En el VT, la identificación es clave a la hora de determinar si un votante potencial tiene derecho a votar, a la vez que se garantiza que no hay sobrevoto (vota más de una vez). El sistema implica una lista censal que verifica la mesa electoral contra un documento de identidad portado por el votante. Las listas censales están disponibles con antelación suficiente para su inspección, y aunque no exentas de errores, han mejorado mucho gracias a las tecnologías de la información. La verificación de la identidad supone que el documento utilizado es de difícil falsificación y fácil comprobación manual. Este requisito se cumple en la práctica, y confiamos en nuestros DNI igual que en un billete de 50 euros.

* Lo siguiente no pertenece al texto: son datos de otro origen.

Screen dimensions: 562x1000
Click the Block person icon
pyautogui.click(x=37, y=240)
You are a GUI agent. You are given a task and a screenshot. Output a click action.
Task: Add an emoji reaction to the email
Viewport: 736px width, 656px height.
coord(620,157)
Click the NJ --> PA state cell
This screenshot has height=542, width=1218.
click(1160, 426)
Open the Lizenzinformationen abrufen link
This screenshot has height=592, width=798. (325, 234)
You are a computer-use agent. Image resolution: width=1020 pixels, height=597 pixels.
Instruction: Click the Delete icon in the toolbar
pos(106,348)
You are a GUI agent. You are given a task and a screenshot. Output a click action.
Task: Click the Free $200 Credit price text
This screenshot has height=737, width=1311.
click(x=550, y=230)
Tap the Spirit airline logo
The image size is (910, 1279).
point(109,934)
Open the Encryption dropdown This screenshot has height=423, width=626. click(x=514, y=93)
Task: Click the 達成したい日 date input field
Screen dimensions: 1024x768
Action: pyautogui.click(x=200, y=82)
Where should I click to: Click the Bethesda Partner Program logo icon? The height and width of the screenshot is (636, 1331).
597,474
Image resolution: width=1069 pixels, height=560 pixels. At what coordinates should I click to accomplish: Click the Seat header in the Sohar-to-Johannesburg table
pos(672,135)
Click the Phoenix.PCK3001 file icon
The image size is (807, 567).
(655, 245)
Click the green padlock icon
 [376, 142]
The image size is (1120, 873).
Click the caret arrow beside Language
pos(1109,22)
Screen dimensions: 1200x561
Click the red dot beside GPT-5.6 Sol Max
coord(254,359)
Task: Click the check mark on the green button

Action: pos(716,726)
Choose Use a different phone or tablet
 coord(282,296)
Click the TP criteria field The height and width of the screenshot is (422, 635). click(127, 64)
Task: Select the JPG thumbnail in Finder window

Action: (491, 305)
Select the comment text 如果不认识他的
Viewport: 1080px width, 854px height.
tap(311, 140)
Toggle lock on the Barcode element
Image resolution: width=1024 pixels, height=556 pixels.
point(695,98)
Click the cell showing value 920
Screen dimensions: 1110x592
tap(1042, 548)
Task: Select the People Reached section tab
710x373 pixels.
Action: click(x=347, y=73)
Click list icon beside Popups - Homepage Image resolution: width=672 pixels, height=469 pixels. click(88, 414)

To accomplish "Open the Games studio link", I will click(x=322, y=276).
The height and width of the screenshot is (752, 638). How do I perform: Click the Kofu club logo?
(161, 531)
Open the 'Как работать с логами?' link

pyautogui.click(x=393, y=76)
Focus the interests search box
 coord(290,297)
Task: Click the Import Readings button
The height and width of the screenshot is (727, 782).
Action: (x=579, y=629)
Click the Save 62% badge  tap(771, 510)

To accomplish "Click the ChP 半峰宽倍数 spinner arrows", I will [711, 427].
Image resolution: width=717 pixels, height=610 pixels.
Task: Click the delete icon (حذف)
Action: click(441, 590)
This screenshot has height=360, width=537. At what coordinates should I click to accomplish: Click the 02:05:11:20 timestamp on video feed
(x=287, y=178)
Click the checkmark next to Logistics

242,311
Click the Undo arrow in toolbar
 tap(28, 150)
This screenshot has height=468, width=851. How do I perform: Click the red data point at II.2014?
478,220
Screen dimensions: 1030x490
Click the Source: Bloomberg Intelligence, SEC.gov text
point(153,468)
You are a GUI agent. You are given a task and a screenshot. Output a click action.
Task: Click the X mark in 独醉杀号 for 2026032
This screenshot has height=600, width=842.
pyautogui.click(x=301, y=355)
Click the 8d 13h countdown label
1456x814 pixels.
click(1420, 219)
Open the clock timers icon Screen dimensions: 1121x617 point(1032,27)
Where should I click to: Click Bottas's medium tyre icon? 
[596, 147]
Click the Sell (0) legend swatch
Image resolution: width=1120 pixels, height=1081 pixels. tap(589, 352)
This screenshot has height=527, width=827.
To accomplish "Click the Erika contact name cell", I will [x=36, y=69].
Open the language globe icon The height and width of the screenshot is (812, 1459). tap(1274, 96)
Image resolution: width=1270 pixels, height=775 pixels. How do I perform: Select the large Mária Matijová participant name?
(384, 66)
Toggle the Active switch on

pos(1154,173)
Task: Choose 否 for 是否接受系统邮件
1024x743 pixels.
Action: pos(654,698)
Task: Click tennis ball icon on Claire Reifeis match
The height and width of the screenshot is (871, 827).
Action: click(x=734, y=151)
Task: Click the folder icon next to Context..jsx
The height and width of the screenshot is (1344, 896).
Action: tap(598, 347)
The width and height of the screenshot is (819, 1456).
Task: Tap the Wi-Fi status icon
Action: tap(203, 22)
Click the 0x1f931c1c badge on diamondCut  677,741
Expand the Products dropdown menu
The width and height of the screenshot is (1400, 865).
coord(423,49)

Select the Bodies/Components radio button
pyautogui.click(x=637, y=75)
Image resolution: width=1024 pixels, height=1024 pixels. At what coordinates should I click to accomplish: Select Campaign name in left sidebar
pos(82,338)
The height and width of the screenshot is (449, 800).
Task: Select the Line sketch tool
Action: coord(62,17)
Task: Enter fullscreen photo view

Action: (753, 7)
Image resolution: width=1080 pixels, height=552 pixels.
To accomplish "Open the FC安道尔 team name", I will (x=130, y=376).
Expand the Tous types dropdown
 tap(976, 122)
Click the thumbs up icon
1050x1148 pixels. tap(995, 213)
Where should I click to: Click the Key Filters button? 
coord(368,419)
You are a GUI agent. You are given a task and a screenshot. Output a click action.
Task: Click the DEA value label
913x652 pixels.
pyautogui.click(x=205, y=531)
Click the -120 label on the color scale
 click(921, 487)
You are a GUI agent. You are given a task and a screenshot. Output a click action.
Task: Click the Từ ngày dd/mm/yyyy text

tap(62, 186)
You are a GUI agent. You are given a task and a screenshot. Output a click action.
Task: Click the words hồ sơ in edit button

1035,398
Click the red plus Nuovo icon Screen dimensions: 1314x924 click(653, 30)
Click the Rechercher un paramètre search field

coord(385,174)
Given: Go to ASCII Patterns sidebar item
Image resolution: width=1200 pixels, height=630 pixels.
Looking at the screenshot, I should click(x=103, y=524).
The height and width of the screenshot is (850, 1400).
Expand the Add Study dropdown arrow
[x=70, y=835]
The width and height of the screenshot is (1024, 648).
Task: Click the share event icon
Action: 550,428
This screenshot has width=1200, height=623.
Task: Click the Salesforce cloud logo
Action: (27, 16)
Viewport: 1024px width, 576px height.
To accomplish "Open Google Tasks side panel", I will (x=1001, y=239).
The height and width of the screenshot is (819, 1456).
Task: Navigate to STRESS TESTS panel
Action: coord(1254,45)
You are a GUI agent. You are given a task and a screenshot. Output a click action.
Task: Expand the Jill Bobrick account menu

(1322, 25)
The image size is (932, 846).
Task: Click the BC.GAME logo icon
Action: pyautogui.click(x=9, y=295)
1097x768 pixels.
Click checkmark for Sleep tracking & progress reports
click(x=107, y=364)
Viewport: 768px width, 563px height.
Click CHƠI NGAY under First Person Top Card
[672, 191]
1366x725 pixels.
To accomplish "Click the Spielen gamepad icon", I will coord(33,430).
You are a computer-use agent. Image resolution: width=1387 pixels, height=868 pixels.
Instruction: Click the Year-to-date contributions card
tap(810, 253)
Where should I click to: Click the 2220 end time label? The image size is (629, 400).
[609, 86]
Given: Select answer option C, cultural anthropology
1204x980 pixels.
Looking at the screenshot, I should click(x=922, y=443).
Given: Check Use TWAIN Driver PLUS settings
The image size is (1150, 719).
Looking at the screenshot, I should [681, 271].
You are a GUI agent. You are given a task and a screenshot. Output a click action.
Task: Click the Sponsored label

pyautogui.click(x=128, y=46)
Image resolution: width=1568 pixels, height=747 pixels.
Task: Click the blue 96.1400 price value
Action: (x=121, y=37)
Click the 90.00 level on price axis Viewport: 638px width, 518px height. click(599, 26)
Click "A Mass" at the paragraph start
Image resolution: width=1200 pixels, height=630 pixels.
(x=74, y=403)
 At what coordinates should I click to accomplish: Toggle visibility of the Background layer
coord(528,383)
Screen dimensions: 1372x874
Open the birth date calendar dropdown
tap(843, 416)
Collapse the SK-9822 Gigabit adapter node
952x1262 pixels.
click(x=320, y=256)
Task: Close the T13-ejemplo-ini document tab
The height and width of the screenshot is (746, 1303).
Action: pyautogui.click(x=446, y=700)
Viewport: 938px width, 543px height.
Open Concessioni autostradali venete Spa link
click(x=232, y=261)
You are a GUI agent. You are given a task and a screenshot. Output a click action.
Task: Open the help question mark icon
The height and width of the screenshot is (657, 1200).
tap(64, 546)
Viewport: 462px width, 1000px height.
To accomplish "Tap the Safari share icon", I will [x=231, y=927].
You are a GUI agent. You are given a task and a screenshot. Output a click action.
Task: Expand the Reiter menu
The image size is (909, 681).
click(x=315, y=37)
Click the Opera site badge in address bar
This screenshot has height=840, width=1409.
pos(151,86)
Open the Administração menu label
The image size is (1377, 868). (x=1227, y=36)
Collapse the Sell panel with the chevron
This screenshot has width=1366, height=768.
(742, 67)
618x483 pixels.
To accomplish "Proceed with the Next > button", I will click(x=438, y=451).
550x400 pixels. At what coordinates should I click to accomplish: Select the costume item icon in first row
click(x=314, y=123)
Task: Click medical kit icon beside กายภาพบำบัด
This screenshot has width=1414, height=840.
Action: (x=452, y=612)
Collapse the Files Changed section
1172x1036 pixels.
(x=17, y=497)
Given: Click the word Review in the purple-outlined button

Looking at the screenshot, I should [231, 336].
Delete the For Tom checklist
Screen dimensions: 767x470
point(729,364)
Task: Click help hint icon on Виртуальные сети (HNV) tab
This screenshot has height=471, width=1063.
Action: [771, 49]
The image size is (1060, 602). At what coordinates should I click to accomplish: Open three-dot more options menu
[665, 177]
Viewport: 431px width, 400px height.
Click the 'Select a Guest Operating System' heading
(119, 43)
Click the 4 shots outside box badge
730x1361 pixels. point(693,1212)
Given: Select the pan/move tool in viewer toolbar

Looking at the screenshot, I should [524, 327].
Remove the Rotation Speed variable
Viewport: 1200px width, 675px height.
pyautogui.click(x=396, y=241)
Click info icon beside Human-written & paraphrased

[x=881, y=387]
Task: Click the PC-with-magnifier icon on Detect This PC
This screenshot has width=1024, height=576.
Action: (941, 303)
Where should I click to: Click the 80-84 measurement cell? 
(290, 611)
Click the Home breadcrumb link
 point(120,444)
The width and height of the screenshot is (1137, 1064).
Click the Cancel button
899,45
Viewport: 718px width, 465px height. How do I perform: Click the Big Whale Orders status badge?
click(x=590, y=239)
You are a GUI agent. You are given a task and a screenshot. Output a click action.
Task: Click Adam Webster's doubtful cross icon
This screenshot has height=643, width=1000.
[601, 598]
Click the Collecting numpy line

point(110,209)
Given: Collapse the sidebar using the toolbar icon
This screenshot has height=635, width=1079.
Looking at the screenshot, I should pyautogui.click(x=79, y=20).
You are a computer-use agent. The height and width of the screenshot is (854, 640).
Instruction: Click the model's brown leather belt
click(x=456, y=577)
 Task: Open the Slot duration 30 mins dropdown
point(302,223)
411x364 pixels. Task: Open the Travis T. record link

El VER introduce un requisito nada trivial: poder asociar la plataforma técnica, sea cual sea, con su usuario. Es muy sencillo decir “vota desde tu teléfono”, “tu teléfono te identifica”. Pero tu teléfono no eres tú, por muy inteligente que sea. ¿Cómo garantizar que el teléfono vota en nombre de quien dice? El problema de la autenticación está muy estudiado y su complejidad se conoce bien, lo que no implica que se desprecie una y otra vez como “problema resuelto”. ¿Qué tasa de error de autenticación estamos dispuestos a admitir, considerando falsos negativos y positivos? Al menos la misma que la del VT, sería una respuesta racional. ¿Basta una autenticación de un factor, basada en contraseña? ¿Dos factores, con PIN y tarjeta de claves? ¿O tenemos que ir hasta el final con una autenticación de tres factores y verificación biométrica?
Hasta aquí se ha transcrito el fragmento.